"Stuck in Thorns". The Effects of Power on Liberian Refugees in Guinea
Hovedinnhold
By Henry Ahorttor Collins
Supervisor: Professor Leif Manger
This thesis is about refugees who fled from Liberia to Guinea to join the “miserable sea of humanity” (Malkki 1996) from January 1990 when the Charles Taylor led a rebel war that began in December 1989.
Essentially, this thesis focuses on analyzing how first the bureaucratic power exercised by UNHCR and CNISR, as well as second, everyday power by Guinean majority affect Liberian refugees in Guinea, and how the refugees themself have found ways to address the challenges they meet. A key strategy among the Liberian is to invest in social networks, a form of social power acquired by the refuges that serves as a coping strategy. Finally, the thesis looks at women and children, as especially the vulnerable groups.
Overly, I argue that the various form of power that I discuss have psychological, economic and security ramifications on the lives of Liberian refugees in Guinea. It is argued that the exercise of bureaucratic power by UNHCR and CNISR had adverse effects on the elderly, the terminally ill, the disabled, malnourished children and other vulnerable refugees in Guinea. With women and minors mostly affected by the everyday power which the local Guineans exercise over the Liberian refugees, I argue that the involvement of UNHCR and CNISR staff themselves in the improprieties have hugely contributed to the demise which women and children face in Guinea.
The humanitarian aid, with which the refugees have lived on from 1990, stopped in 2007. From that time these refugees had to engage in various livelihood activities. With the UNHCR and CNISR paying less attention to the Liberian refugees from 2007, the refugees transformed the former UNHCR mechanisms into building social networks and solidarity to enhance social power and to express an identity of shared suffering.
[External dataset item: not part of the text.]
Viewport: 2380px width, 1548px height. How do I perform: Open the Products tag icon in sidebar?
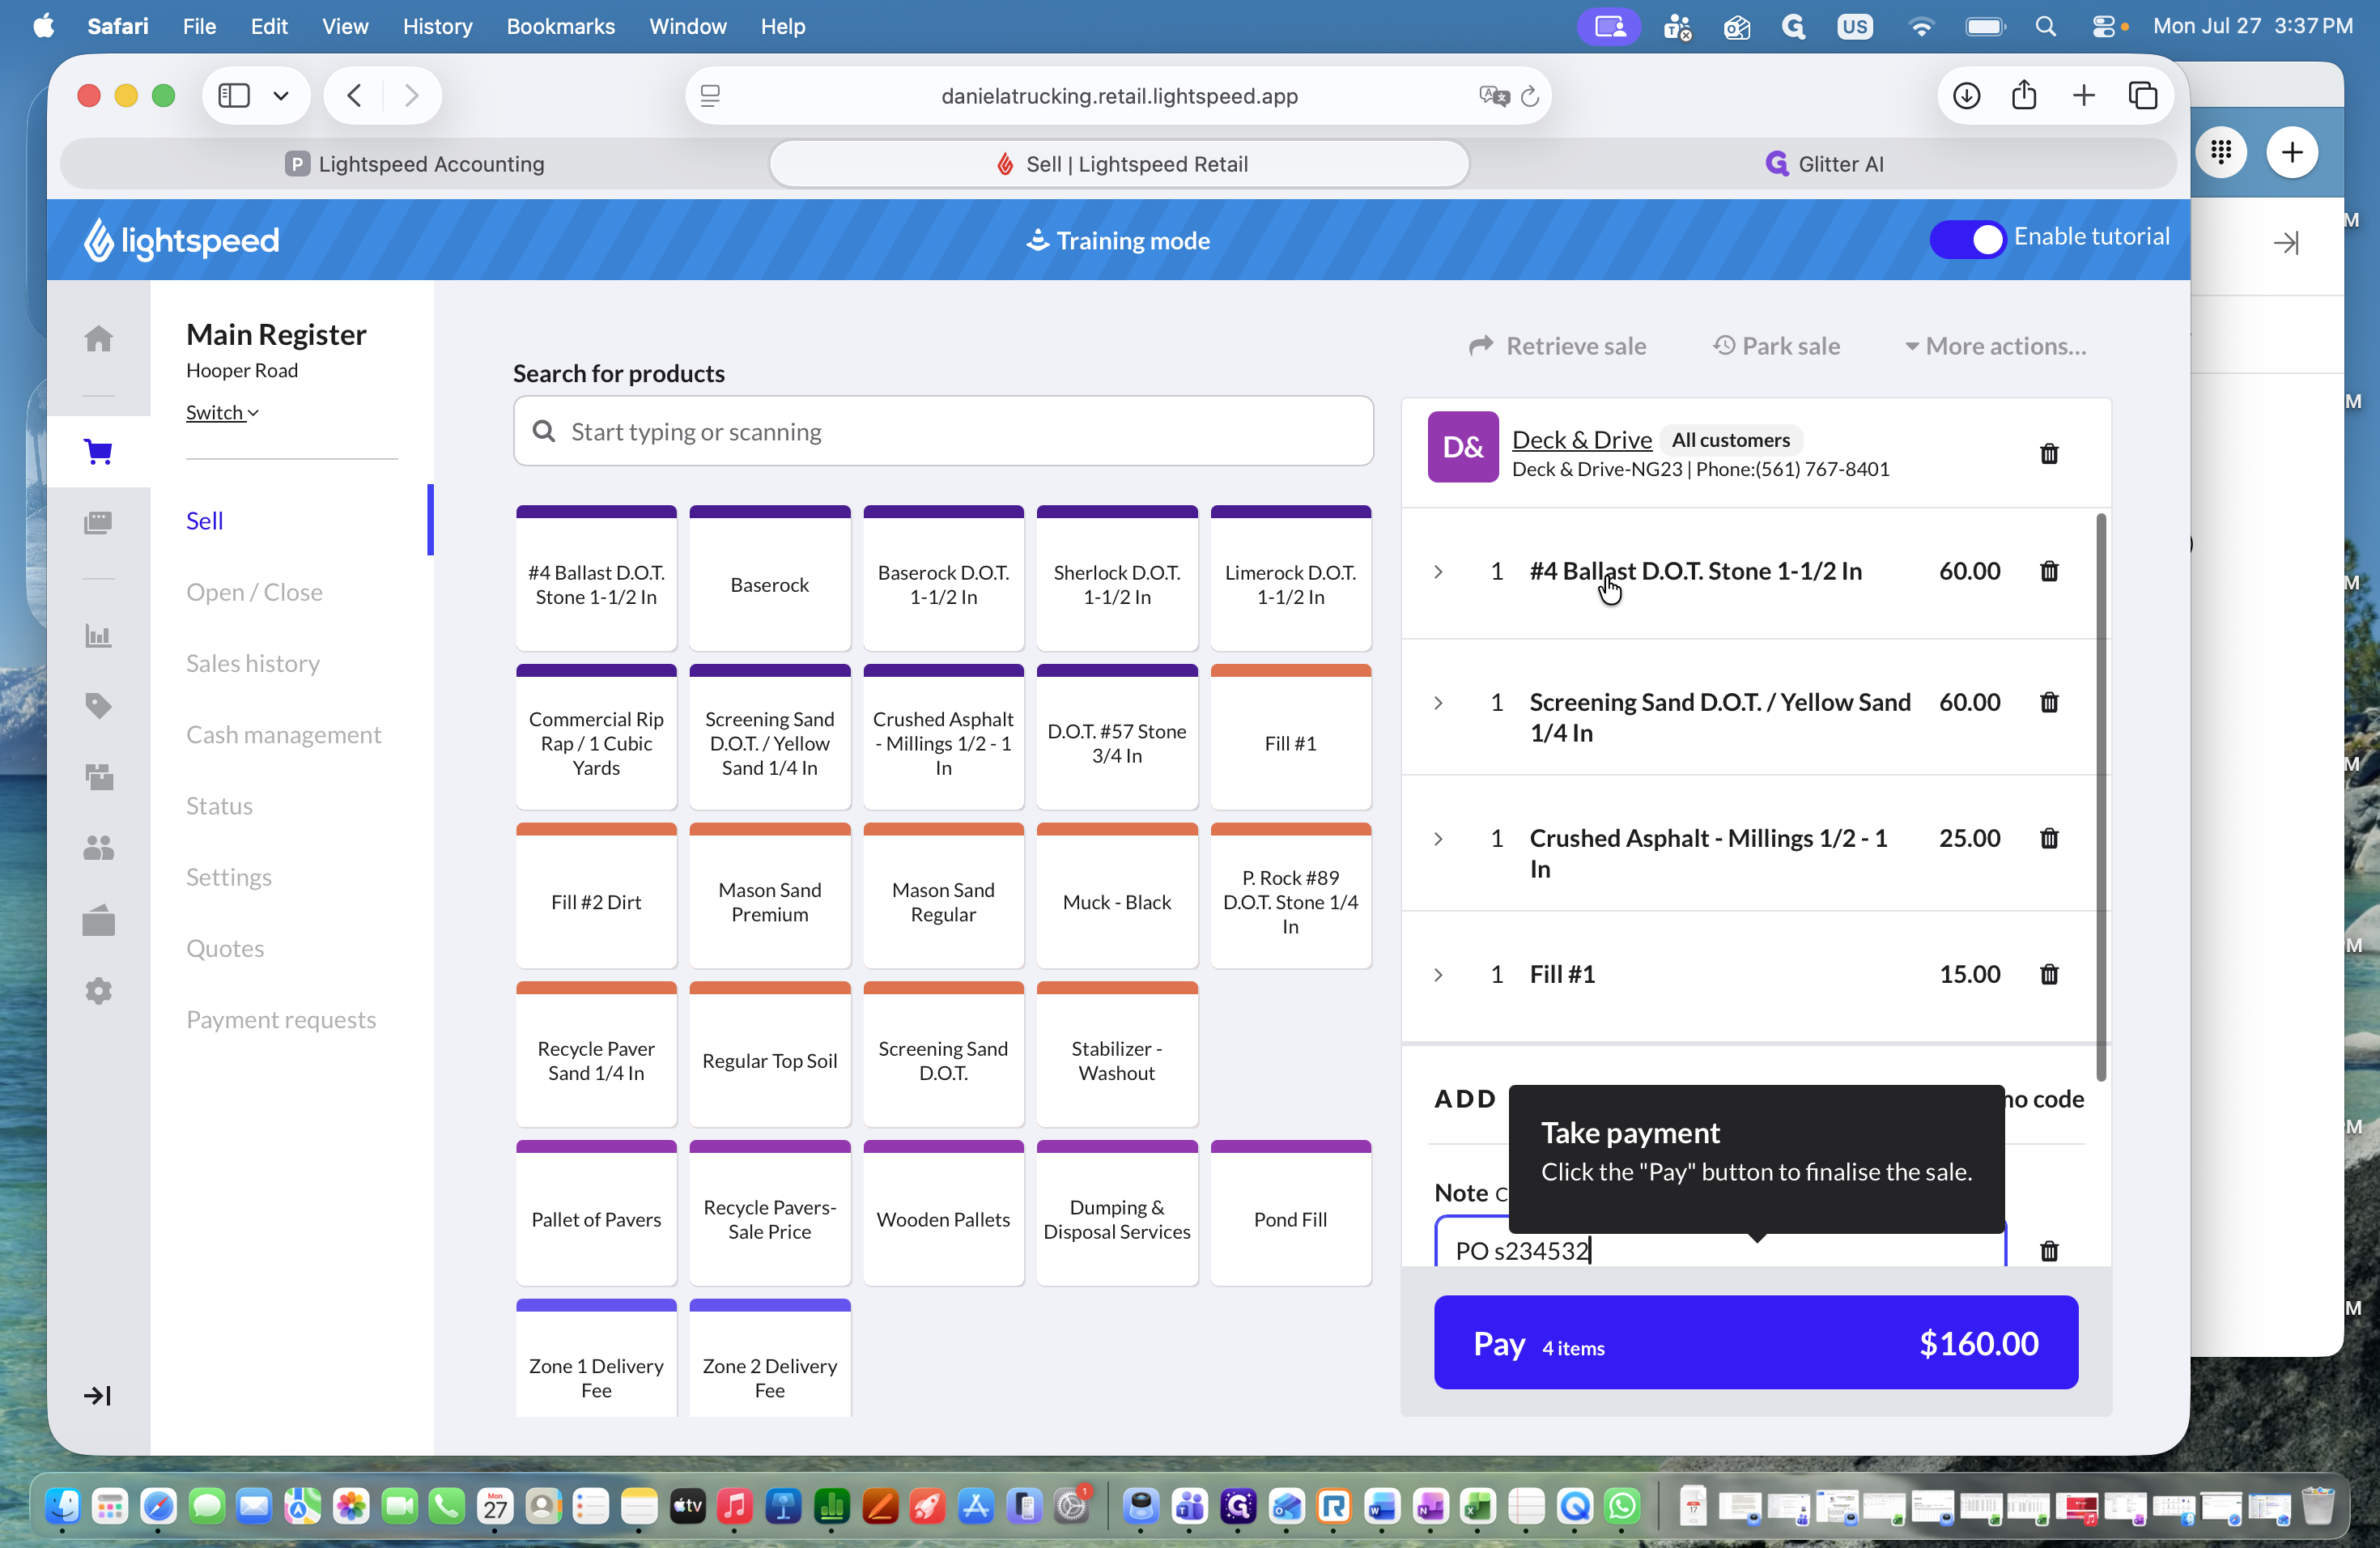coord(98,706)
While humanitarian aid stopped in 2007, the refugee status of Liberians ended on June 30, 2012. However, UNHCR and CNISR continue to exercise their bureaucratic power in the fields of local integration and voluntary repatriation processes, especially in disseminating information about the durable solution benefits and in registering refugees for each of the solutions as well as their implementation. The thesis is based on fieldwork and participant observation was the major tool of research.